**Assignment**
Transcribe nothing but the lines from the one with "The height and" to the end of the entries, both included, keeping each exact and leaving every picture out.

**Excerpts from a dataset**
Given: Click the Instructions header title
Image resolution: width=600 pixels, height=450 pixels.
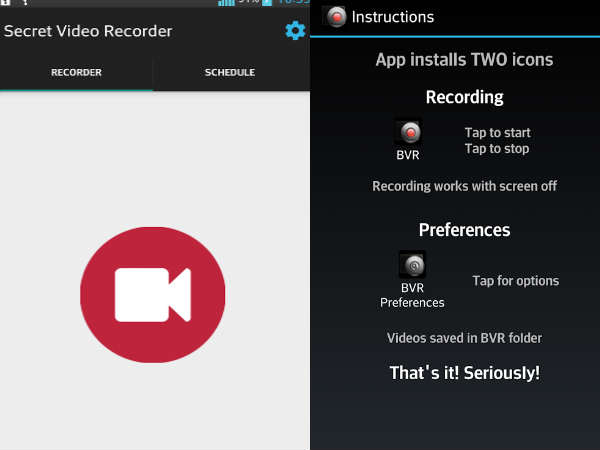Looking at the screenshot, I should coord(393,17).
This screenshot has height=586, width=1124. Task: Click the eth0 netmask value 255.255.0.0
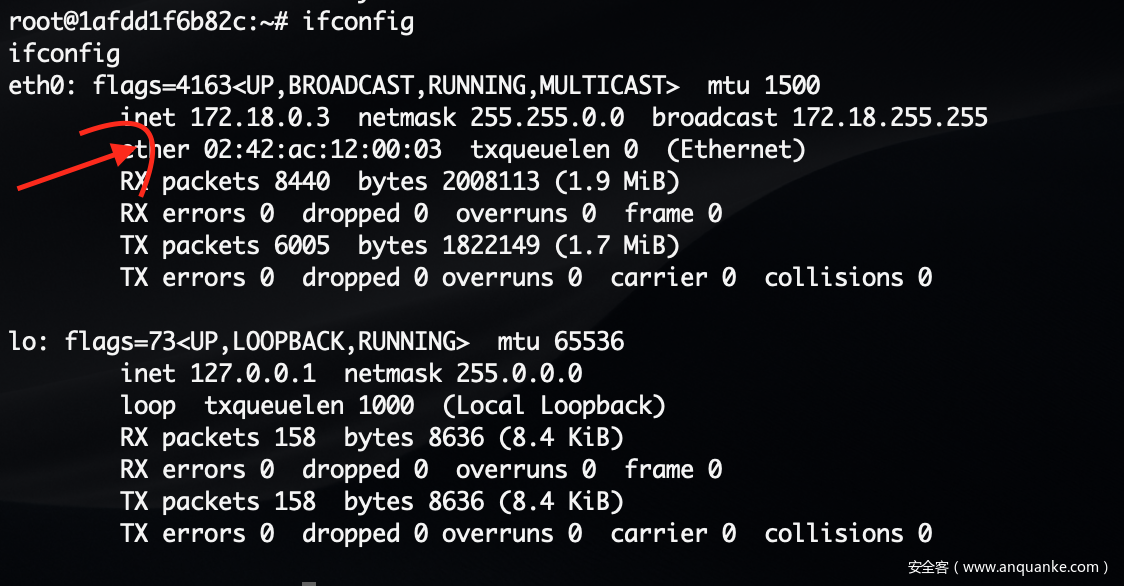547,118
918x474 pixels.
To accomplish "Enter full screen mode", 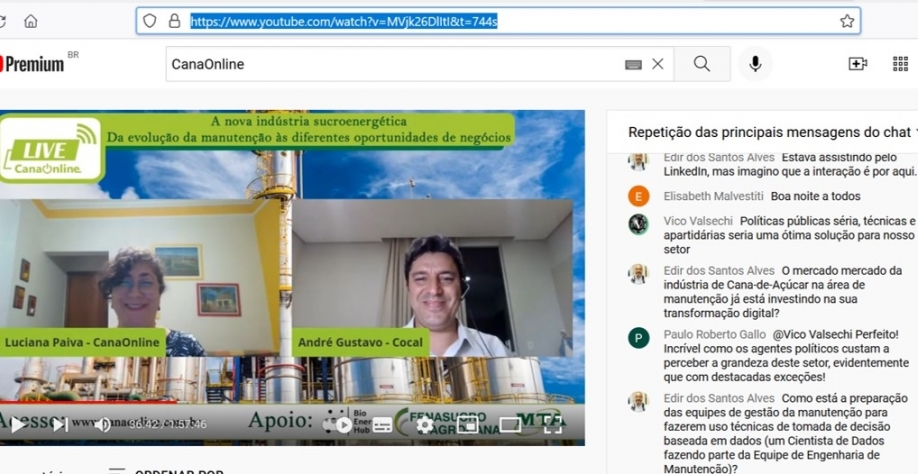I will [552, 424].
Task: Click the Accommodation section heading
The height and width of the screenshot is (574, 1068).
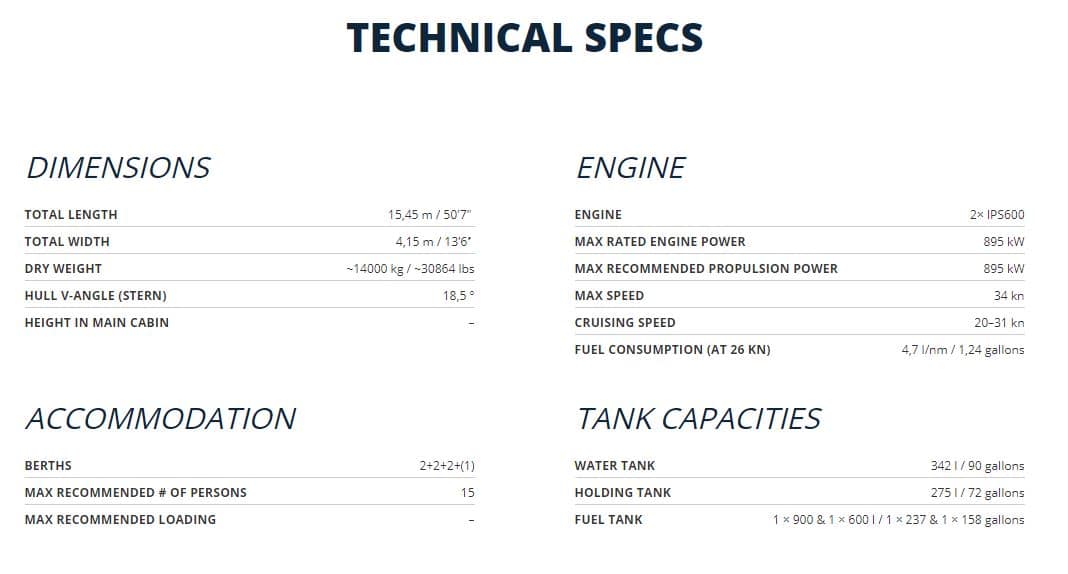Action: [160, 418]
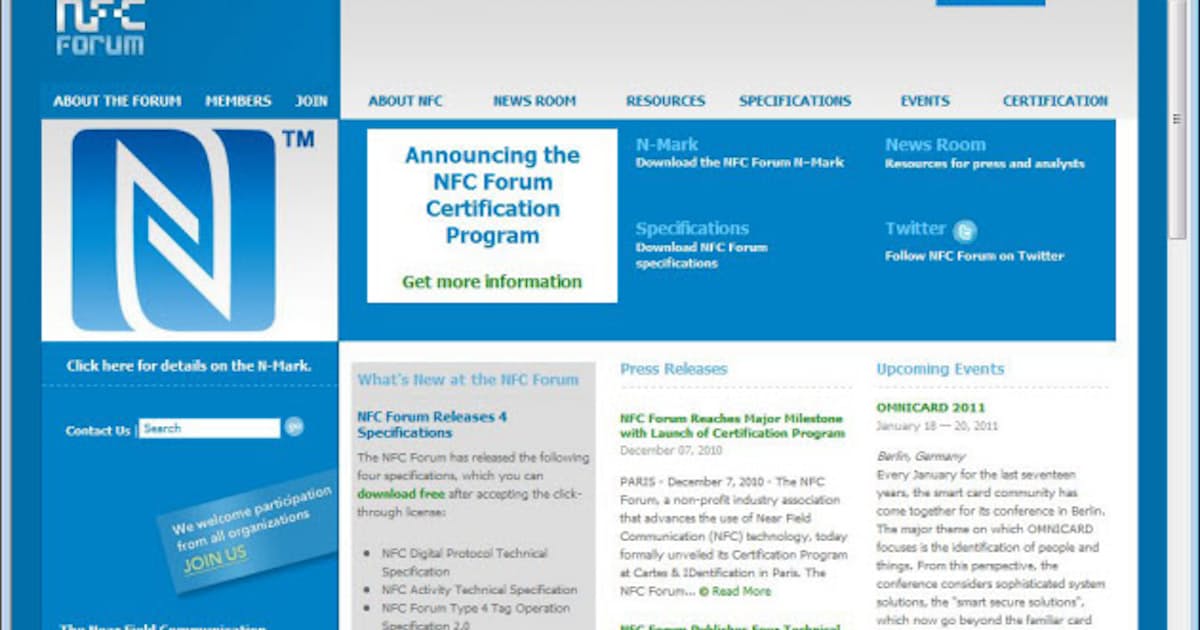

**Task answer**
The height and width of the screenshot is (574, 1068).
Action: [160, 418]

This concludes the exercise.